Perhaps Pound's poems would be more comprehensible with a new multimedia technique, in which they would be organized like a multidimensional virtual space, in which we can freely go to any encyclopedic digression, and return to the mainstream. It would be a kind of poetry video game.
"With wax in the ears"
It could be said that against the excessive indulgence of his poetic contemporaries, Pound contrasted the cold edge of haiku and the network of meanings from the multi-millennia verse stock of humanity.
Did Pound sing in vain? Did his will for a song create a work that shines with a cold glow, but does not allow access to itself, hard as a diamond?

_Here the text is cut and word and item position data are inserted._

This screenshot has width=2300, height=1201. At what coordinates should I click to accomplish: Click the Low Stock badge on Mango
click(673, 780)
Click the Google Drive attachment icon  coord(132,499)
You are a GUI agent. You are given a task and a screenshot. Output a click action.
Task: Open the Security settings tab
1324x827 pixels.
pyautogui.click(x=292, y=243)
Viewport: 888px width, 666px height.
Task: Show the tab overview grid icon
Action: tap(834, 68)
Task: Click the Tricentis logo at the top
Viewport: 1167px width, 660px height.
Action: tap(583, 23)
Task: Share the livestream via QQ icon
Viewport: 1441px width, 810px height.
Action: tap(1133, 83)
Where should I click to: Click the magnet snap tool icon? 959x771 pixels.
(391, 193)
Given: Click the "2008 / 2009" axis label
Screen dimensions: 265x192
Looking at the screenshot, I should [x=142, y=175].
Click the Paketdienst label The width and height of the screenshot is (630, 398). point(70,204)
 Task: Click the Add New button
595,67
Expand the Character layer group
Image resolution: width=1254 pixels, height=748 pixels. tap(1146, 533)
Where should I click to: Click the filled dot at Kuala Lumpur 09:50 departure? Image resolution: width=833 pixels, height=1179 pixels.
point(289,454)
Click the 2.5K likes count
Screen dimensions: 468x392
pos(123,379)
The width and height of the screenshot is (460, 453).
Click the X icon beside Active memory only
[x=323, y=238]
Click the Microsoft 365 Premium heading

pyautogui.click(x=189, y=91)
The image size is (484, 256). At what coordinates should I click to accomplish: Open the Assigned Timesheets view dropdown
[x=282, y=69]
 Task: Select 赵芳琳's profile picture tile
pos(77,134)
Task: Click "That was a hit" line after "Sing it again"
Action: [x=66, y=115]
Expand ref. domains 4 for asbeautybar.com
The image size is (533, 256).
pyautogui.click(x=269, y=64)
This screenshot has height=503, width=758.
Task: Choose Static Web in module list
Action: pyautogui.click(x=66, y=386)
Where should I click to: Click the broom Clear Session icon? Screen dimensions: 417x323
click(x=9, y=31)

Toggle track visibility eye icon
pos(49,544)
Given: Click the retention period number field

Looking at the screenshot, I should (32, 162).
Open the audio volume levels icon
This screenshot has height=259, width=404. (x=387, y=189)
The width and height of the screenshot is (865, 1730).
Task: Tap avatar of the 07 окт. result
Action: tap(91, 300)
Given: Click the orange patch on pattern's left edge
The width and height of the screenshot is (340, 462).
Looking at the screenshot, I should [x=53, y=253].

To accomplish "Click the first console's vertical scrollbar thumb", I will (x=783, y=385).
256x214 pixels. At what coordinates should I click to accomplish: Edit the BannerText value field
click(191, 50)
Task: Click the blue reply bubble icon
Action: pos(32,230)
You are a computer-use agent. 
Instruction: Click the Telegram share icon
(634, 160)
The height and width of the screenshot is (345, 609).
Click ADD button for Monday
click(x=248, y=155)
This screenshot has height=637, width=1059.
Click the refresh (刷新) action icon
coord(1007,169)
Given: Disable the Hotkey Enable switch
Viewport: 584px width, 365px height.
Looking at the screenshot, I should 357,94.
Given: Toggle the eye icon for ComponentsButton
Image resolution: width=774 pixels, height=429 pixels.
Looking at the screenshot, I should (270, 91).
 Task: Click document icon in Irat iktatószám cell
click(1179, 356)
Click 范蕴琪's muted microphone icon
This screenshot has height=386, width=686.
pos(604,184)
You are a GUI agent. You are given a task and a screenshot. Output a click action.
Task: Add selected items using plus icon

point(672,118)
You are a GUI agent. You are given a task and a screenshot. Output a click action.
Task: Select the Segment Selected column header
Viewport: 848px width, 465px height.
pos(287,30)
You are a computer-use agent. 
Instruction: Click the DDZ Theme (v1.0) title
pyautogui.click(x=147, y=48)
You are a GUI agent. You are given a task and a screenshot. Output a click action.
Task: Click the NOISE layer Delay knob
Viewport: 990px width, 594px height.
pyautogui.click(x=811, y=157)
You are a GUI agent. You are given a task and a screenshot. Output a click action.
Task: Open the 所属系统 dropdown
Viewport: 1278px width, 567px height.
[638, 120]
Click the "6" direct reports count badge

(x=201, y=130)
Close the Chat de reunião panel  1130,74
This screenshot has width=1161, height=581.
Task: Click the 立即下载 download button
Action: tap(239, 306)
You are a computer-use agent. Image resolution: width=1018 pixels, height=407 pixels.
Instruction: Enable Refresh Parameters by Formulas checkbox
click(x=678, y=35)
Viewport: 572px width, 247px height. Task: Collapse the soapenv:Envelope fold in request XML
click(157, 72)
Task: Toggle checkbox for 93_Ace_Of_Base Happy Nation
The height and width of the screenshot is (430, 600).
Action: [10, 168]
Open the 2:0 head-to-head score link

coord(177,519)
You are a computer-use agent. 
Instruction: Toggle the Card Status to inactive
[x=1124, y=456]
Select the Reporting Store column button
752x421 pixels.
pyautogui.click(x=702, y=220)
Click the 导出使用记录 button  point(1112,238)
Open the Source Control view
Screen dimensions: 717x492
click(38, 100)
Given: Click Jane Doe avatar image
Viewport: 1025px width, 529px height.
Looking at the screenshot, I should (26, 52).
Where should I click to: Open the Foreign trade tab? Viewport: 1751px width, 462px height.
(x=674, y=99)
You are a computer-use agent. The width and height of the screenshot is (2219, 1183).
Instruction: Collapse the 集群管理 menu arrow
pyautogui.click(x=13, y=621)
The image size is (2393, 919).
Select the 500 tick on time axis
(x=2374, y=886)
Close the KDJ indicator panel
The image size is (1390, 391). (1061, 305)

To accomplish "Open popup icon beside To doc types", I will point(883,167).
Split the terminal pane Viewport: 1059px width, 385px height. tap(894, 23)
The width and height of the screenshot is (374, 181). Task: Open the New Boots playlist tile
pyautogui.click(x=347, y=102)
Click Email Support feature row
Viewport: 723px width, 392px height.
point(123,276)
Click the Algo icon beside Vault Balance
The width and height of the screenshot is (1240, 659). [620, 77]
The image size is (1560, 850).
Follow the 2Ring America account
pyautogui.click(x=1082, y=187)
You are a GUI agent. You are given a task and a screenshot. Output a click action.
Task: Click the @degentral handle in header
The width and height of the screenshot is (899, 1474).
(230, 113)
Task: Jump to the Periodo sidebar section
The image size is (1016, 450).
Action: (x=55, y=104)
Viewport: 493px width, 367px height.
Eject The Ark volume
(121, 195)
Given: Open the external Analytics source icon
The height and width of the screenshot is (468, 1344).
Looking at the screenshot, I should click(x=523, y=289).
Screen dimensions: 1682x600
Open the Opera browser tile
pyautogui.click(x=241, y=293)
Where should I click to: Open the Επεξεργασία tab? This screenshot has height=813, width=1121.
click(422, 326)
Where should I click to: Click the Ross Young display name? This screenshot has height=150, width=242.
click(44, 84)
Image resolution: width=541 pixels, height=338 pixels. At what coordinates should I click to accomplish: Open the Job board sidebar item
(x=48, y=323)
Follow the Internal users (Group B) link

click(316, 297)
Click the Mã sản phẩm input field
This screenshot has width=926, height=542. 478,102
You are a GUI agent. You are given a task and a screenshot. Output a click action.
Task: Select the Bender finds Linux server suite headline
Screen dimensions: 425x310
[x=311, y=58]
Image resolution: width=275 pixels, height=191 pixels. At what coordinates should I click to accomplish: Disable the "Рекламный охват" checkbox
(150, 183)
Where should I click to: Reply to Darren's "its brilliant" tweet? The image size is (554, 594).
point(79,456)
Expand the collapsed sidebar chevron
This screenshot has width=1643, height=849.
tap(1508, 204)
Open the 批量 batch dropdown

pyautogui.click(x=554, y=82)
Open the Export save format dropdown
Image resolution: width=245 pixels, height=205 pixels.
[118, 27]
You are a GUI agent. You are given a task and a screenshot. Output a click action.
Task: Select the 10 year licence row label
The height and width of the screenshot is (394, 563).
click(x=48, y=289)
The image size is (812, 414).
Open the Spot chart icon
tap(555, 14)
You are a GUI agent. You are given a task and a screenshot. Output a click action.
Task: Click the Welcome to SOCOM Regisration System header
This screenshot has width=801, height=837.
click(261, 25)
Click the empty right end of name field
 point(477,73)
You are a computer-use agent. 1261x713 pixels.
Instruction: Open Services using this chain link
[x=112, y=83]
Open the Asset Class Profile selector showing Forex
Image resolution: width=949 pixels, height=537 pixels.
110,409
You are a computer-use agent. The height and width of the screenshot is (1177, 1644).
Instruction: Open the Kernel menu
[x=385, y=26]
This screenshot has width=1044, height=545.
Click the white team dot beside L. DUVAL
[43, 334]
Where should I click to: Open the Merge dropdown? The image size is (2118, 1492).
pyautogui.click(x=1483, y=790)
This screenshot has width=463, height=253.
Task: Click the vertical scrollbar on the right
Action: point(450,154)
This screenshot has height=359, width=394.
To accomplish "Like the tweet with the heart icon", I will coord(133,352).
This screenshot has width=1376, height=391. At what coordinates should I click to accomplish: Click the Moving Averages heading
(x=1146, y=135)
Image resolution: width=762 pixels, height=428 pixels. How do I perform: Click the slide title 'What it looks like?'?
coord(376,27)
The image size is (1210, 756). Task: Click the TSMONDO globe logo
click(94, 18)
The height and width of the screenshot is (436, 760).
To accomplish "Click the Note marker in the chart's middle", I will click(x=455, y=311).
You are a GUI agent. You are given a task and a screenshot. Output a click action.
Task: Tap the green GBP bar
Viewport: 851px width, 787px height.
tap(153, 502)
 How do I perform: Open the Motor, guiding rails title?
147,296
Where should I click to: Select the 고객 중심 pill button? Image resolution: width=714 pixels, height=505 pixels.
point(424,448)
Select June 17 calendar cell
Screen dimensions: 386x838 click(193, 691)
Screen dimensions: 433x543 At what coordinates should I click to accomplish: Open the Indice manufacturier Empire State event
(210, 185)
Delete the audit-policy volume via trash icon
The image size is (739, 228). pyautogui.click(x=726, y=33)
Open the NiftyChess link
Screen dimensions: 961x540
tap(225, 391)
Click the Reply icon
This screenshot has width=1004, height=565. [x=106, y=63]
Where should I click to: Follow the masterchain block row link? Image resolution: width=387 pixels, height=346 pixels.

Poignant, easily understandable passages say that the poet, like a diver, descended into the depths of the past in search of beauty that can last:
"Tell her I'd give anything, just
Her beauty lasts, like a rose
Enchanted in amber".
Following in the footsteps of Horace, he named one of his poems after the verses of the Roman poet: monumentum aere...
Horatio says in that poem that he raised "...monument/ more impassable than bronze/ and higher than the royal pyramids". He believed that a good poem will search all human material achievements.
Following in the footsteps of Horace, Pound responds with a poem to the objection of his contemporaries that he is "too self-conscious" and that he wears "dresses of pride". He says that the "insignificant parts" of him will disappear. But he says to his critics:
"As far as you are concerned, you will rot in the ground,/ and the question is whether your rot will be rich enough/ to maintain the grass over your grave".
We know that Horace's poetry lasted longer than the mighty Roman Empire. The following can be said about Pound: whoever wants to understand contemporary poetry, willy-nilly, cannot help but stumble upon his work. Although he is deeply immersed in the millennium-long poetic tradition, he paradoxically modernized poetic practice. Or, as he wrote in the song "Provincia deserta": "I walked those roads; thought of them as if they were alive".
His obsessive search for the truth in the past of human civilizations, his serious political delusions, his encyclopedic education, multilingualism, his consequent craziness combined with lucidity, make him one of the most interesting literary phenomena of the last century.
Finally, Milovan Danojlić wrote something back in 1975, to which even today there is not much to add: "Ezra Pound passed through our century with wax in his ears; by resisting him, he helped us to understand: that we do not originate from yesterday".